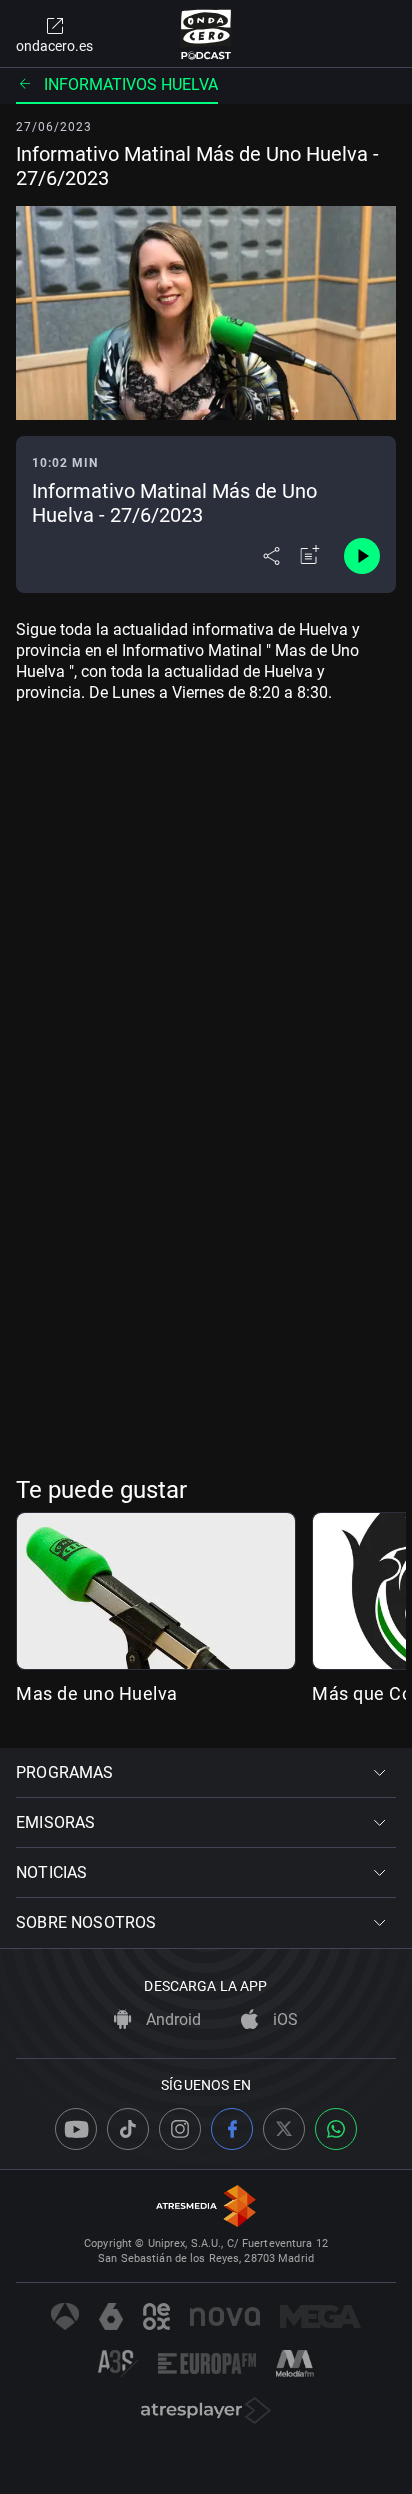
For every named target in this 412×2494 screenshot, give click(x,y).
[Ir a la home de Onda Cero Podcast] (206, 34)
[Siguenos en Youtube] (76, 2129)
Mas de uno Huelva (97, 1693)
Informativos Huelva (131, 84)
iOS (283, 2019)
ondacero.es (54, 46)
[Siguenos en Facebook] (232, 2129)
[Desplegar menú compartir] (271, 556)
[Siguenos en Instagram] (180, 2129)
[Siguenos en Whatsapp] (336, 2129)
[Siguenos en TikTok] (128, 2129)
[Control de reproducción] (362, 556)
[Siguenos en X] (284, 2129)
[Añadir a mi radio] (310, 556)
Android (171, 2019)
==
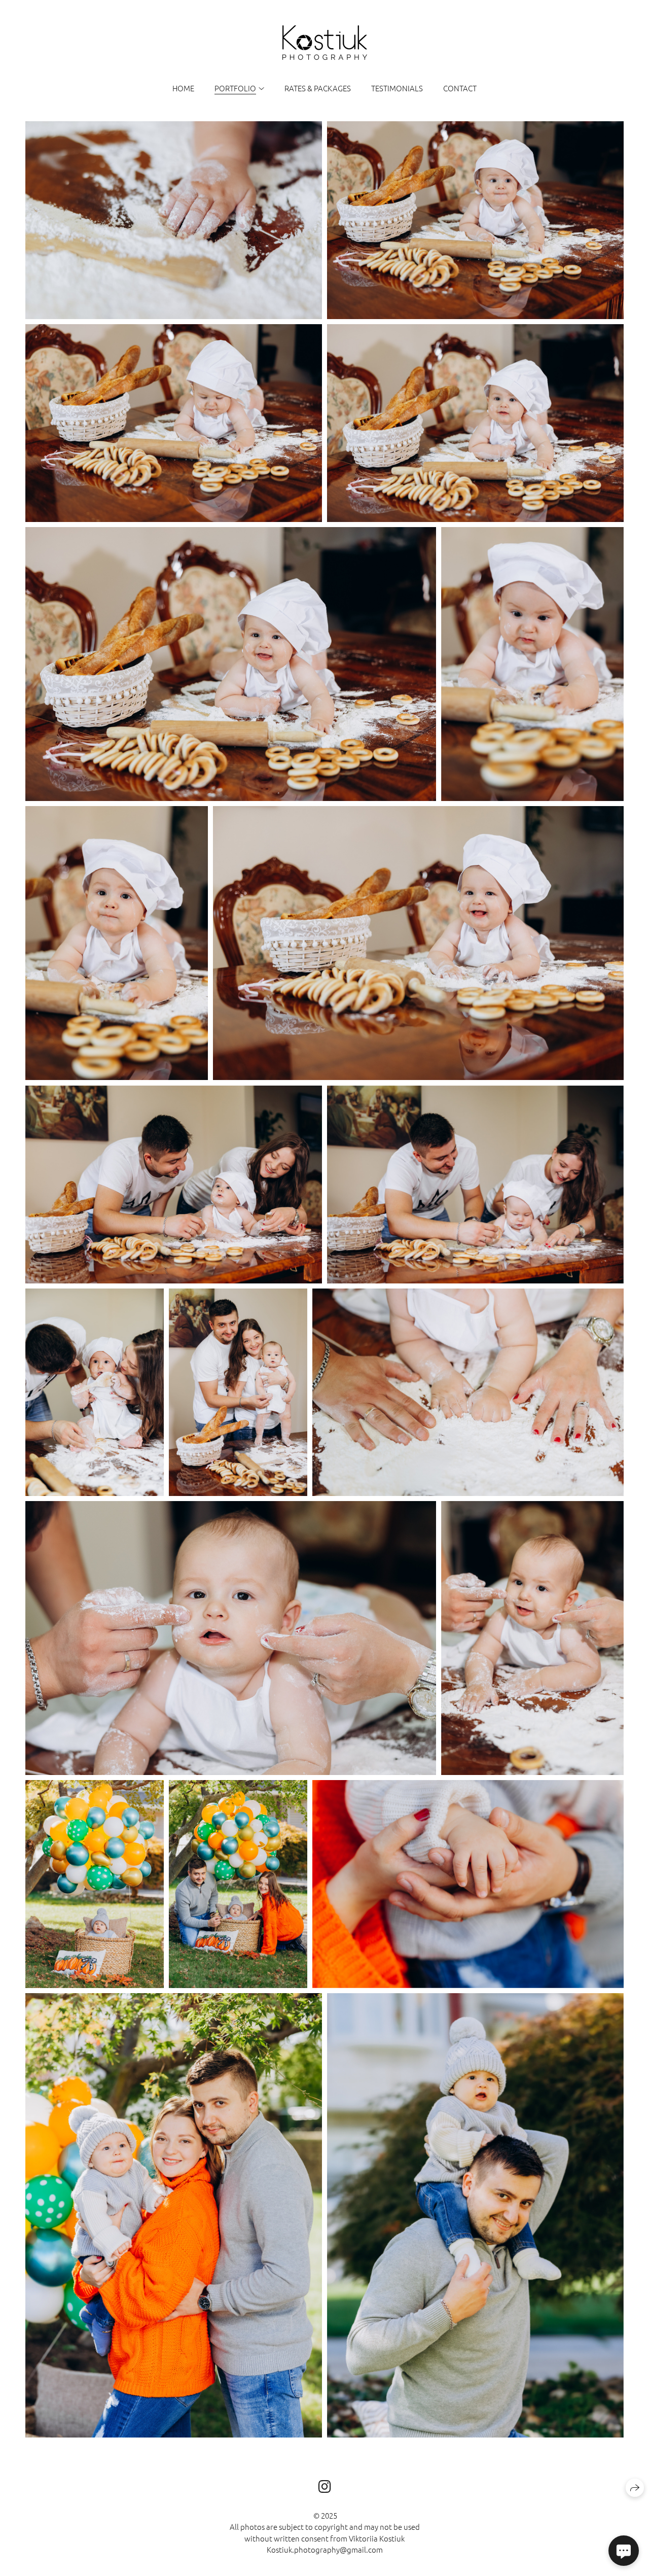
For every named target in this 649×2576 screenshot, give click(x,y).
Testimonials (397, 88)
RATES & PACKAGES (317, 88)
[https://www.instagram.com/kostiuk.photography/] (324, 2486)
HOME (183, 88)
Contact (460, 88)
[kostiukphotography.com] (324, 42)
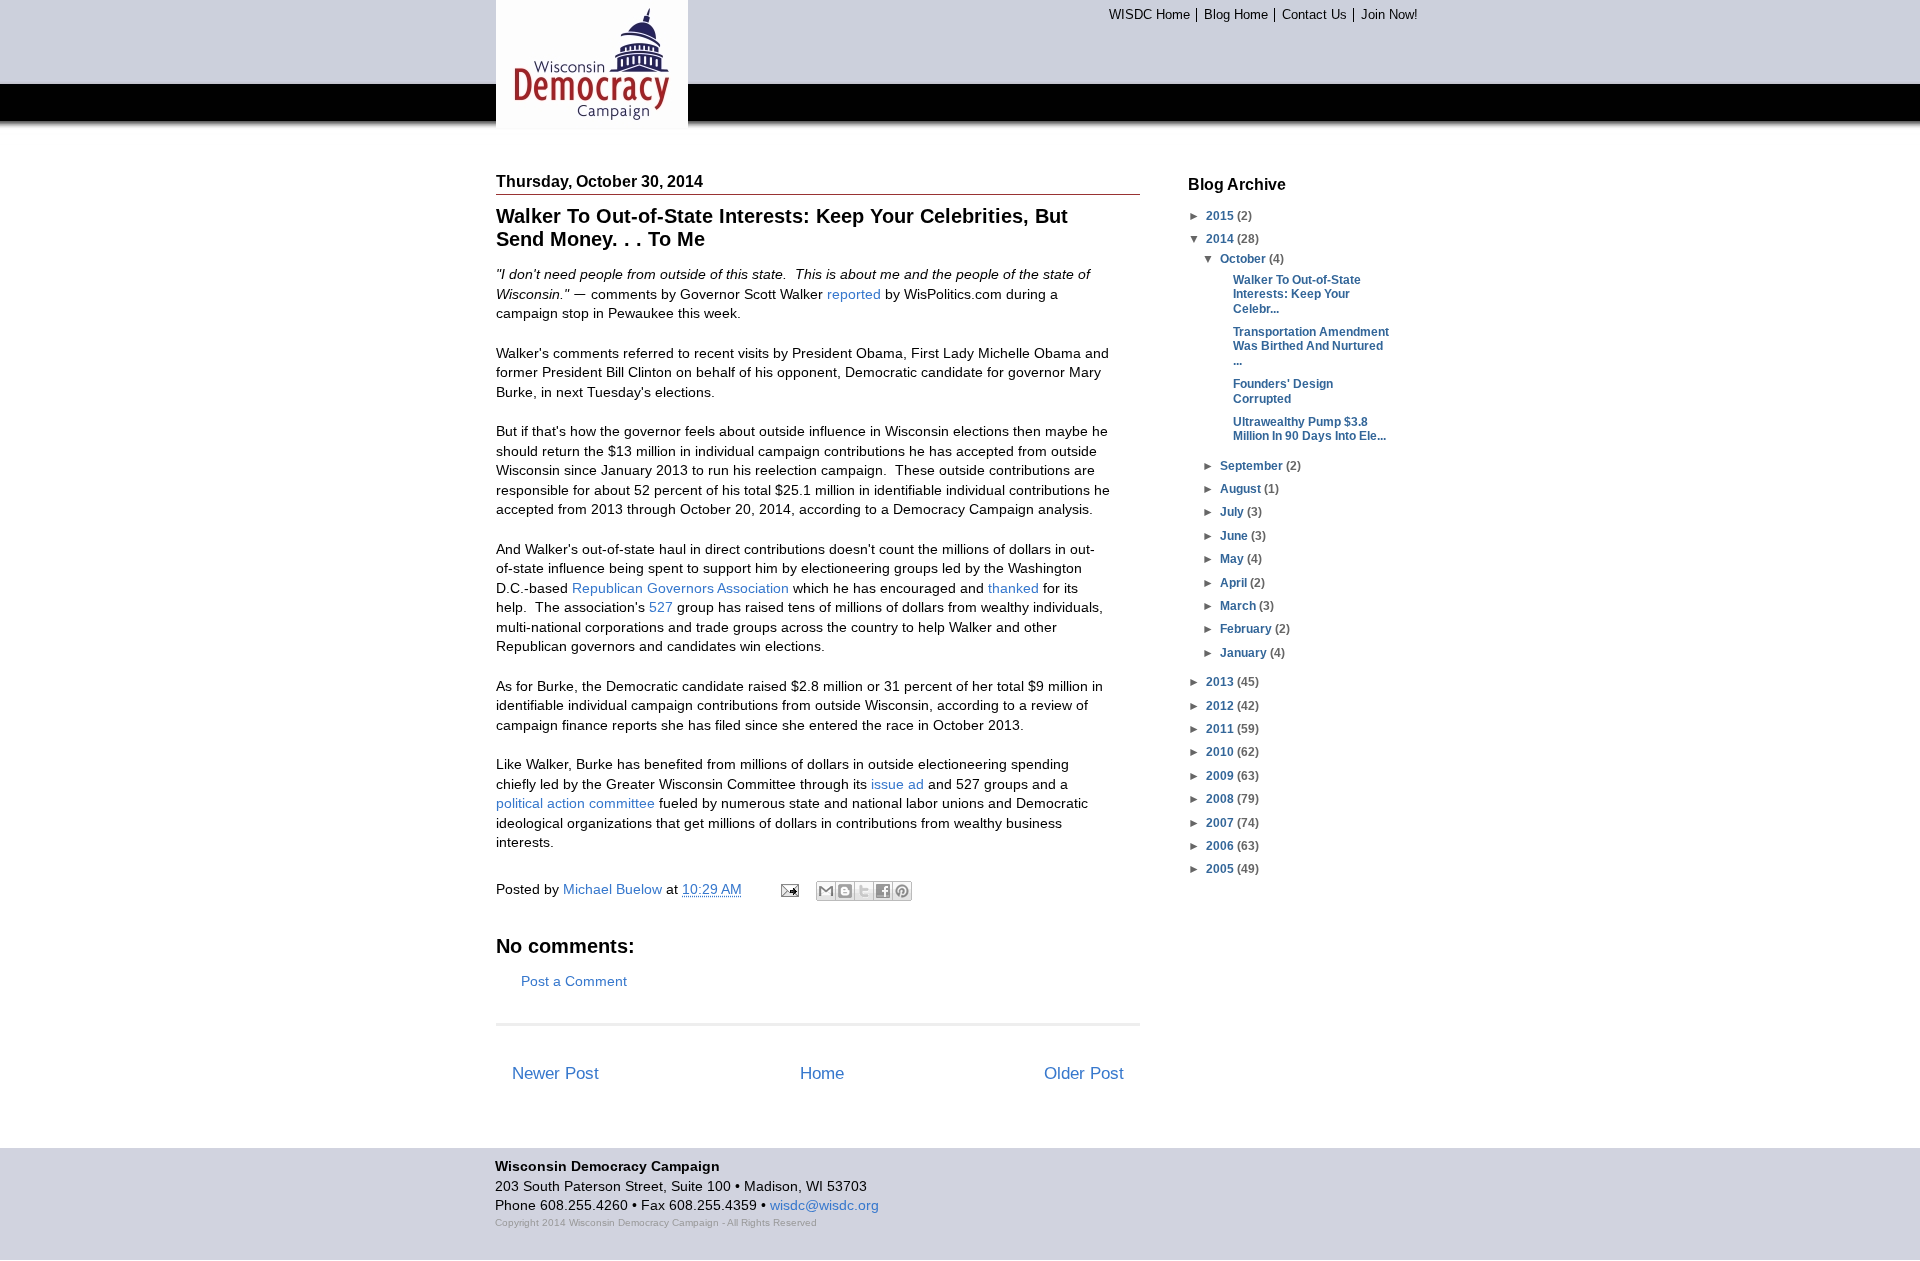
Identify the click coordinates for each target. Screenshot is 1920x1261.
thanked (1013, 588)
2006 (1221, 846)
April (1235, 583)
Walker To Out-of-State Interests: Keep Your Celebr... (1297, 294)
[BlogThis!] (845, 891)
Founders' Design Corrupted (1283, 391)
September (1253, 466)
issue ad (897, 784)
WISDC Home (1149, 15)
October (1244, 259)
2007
---
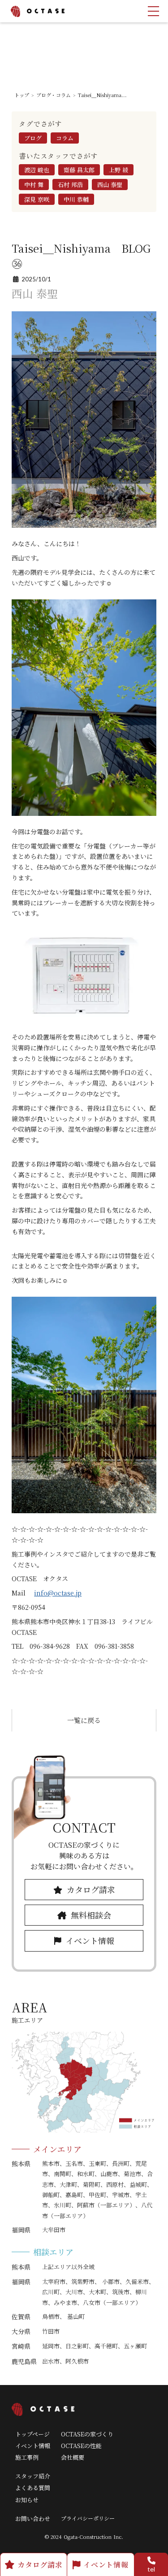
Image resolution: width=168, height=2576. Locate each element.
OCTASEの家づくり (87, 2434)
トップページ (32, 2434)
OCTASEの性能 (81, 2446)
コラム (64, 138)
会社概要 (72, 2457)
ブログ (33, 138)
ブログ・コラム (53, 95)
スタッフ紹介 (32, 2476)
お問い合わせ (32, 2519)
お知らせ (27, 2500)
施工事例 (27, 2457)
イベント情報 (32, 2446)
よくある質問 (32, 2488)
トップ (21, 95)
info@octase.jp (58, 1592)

ASSIGNMENT >> After locating the line with "Informativos Huelva (131, 84)" above, return that line and every later line through the one with "Android (171, 2019)", word for word and with nothing else.

RESPONSE >>
Informativos Huelva (131, 84)
iOS (283, 2019)
ondacero.es (54, 46)
[Siguenos en Facebook] (232, 2129)
[Desplegar menú compartir] (271, 556)
[Siguenos en Instagram] (180, 2129)
[Siguenos en Whatsapp] (336, 2129)
[Siguenos en TikTok] (128, 2129)
[Control de reproducción] (362, 556)
[Siguenos en X] (284, 2129)
[Añadir a mi radio] (310, 556)
Android (171, 2019)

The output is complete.